Excerpted data Block Start

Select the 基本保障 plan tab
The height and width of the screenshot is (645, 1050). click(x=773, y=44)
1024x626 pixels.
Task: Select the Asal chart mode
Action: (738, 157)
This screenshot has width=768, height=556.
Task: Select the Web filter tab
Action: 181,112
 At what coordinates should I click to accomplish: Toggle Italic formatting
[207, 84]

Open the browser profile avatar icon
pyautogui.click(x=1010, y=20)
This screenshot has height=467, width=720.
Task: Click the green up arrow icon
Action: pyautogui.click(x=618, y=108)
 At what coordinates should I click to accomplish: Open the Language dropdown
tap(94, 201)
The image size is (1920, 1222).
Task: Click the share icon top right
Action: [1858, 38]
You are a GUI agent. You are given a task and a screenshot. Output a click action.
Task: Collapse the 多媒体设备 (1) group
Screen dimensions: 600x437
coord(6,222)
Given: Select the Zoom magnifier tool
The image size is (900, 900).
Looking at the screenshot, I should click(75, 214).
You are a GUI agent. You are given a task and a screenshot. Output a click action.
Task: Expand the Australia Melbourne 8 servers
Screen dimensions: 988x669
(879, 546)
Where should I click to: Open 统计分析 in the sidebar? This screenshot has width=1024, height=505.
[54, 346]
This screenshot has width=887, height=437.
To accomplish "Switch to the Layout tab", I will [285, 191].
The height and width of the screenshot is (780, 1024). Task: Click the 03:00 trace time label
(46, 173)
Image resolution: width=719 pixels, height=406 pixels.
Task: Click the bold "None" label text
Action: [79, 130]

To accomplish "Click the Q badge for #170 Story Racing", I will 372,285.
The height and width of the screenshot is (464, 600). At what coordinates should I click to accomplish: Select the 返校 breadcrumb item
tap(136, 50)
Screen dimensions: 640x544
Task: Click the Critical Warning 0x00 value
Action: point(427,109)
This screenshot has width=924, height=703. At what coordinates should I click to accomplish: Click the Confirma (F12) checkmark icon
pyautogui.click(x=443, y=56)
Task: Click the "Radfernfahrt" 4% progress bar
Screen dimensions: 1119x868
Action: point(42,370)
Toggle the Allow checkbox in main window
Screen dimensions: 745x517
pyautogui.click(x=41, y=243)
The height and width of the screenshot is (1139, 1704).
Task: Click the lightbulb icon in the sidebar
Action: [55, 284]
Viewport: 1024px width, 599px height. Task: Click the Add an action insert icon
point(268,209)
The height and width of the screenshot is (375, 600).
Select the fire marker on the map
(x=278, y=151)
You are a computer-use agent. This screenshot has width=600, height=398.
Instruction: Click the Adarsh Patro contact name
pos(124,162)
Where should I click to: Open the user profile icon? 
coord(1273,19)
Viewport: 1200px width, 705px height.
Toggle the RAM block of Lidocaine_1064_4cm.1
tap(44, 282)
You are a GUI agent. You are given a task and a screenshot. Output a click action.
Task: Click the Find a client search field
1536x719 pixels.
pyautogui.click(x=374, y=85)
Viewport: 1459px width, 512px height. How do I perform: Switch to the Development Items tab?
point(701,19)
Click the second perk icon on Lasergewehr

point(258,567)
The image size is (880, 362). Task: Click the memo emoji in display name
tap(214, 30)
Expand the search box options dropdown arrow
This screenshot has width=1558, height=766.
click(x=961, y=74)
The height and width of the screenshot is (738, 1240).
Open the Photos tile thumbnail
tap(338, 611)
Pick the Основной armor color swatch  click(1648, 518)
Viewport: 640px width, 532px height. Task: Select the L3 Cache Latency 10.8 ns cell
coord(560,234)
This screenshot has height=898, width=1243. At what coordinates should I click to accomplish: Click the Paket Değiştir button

Excerpted data Block End

What to produce: Could you give again exactly the lines from the line containing "Task: Click the Find a client search field" through the final line of the data above, and no others?

Final answer:
Task: Click the Find a client search field
1536x719 pixels.
pyautogui.click(x=374, y=85)
Viewport: 1459px width, 512px height. How do I perform: Switch to the Development Items tab?
point(701,19)
Click the second perk icon on Lasergewehr

point(258,567)
The image size is (880, 362). Task: Click the memo emoji in display name
tap(214, 30)
Expand the search box options dropdown arrow
This screenshot has width=1558, height=766.
click(x=961, y=74)
The height and width of the screenshot is (738, 1240).
Open the Photos tile thumbnail
tap(338, 611)
Pick the Основной armor color swatch  click(1648, 518)
Viewport: 640px width, 532px height. Task: Select the L3 Cache Latency 10.8 ns cell
coord(560,234)
This screenshot has height=898, width=1243. At what coordinates should I click to accomplish: Click the Paket Değiştir button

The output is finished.